> _书面题目 1_: 请返回Eigen学习文本中“typedef Matrix<int,1”与“Same as Matrix3d.”之间的原文，首尾两处都要包括，一字不改。

> _所给文本_:

= = = = =

Eigen学习记录

Eigen库由Ubuntu软件源中提供，通过apt命令可以很方便的安装Eigen。

sudo apt-get install libeigen3-dev

Eigen与其他库不同，它是一个由头文件搭建起来的库，Eigen头文件的默认安装位置在“/usr/include/eigen3/”中。我们在使用时，只需引入Eigen头文件，不需要链接它的库文件，在CMakeLists.txt里添加Eigen头文件的目录。

#添加头文件

include_directories("/usr/include/eigen3")

以下参考eigen官网

eigen.cpp

#include <iostream>
#include <Eigen/Dense>
using Eigen::MatrixXd;//using namespace Eigen
int main()
{
  MatrixXd m(2,2);
  m(0,0) = 3;
  m(1,0) = 2.5;
  m(0,1) = -1;
  m(1,1) = m(1,0) + m(0,1);
  std::cout << m << std::endl;
}

CMakeLists.txt

projiect(eigen) inlcude_directories("/usr/include/eigen3") add_executable(eigen eigen.cpp)

When you run the program, it produces the following output:

  3  -1
2.5 1.5

The Matrix class

The three mandatory template parameters of Matrix are:

Matrix<typename Scalar, int RowsAtCompileTime, int ColsAtCompileTime>

//Matrix4f is a 4x4 matrix of floats.
typedef Matrix<float, 4, 4> Matrix4f;

Vectors

typedef Matrix<folat,3,1>Vector3f;//列向量，列为1.
typedef Matrix<int,1,2>RowVector2i;//行向量，行为1,2列。

和MATLAB对比：http://eigen.tuxfamily.org/dox/AsciiQuickReference.txt

参考博客：https://www.cnblogs.com/python27/p/EigenQuickRef.html

Eigen 矩阵定义

#include <Eigen/Dense>

Matrix<double, 3, 3> A;               // Fixed rows and cols. Same as Matrix3d.
Matrix<double, 3, Dynamic> B;         // Fixed rows, dynamic cols.
Matrix<double, Dynamic, Dynamic> C;   // Full dynamic. Same as MatrixXd.
Matrix<double, 3, 3, RowMajor> E;     // Row major; default is column-major.
Matrix3f P, Q, R;                     // 3x3 float matrix.
Vector3f x, y, z;                     // 3x1 float matrix.
RowVector3f a, b, c;                  // 1x3 float matrix.
VectorXd v;                           // Dynamic column vector of doubles
// Eigen // Matlab // comments
x.size()          // length(x) // vector size
C.rows()          // size(C,1) // number of rows
C.cols()          // size(C,2) // number of columns
x(i)              // x(i+1) // Matlab is 1-based
C(i,j)            // C(i+1,j+1) //

Eigen 基础使用

// Basic usage
// Eigen // Matlab // comments
x.size()        // length(x) // vector size
C.rows()        // size(C,1) // number of rows
C.cols()        // size(C,2) // number of columns
x(i)            // x(i+1) // Matlab is 1-based
C(i, j)         // C(i+1,j+1) //

A.resize(4, 4);   // Runtime error if assertions are on.

= = = = =

> _所给信息_:
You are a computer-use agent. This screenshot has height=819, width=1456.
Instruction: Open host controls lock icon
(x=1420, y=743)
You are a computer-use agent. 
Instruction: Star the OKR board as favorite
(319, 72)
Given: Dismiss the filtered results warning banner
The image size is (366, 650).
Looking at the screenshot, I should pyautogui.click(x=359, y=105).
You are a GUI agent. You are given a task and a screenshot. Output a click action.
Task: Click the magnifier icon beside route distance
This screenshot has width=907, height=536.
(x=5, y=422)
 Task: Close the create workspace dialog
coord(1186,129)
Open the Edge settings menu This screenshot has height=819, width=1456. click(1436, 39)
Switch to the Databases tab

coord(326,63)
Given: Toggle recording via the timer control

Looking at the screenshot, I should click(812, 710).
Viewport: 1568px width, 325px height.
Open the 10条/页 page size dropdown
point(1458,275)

= = = = =

> _书面题目 2_: 从上方数据行的第一行起，到含有“should pyautogui.click(x=359, y=105).”的那一行为止（两端都包括），将这些行逐字重新录入。

> _练习结果 1_:
typedef Matrix<int,1,2>RowVector2i;//行向量，行为1,2列。

和MATLAB对比：http://eigen.tuxfamily.org/dox/AsciiQuickReference.txt

参考博客：https://www.cnblogs.com/python27/p/EigenQuickRef.html

Eigen 矩阵定义

#include <Eigen/Dense>

Matrix<double, 3, 3> A;               // Fixed rows and cols. Same as Matrix3d.

> _练习结果 2_:
You are a computer-use agent. This screenshot has height=819, width=1456.
Instruction: Open host controls lock icon
(x=1420, y=743)
You are a computer-use agent. 
Instruction: Star the OKR board as favorite
(319, 72)
Given: Dismiss the filtered results warning banner
The image size is (366, 650).
Looking at the screenshot, I should pyautogui.click(x=359, y=105).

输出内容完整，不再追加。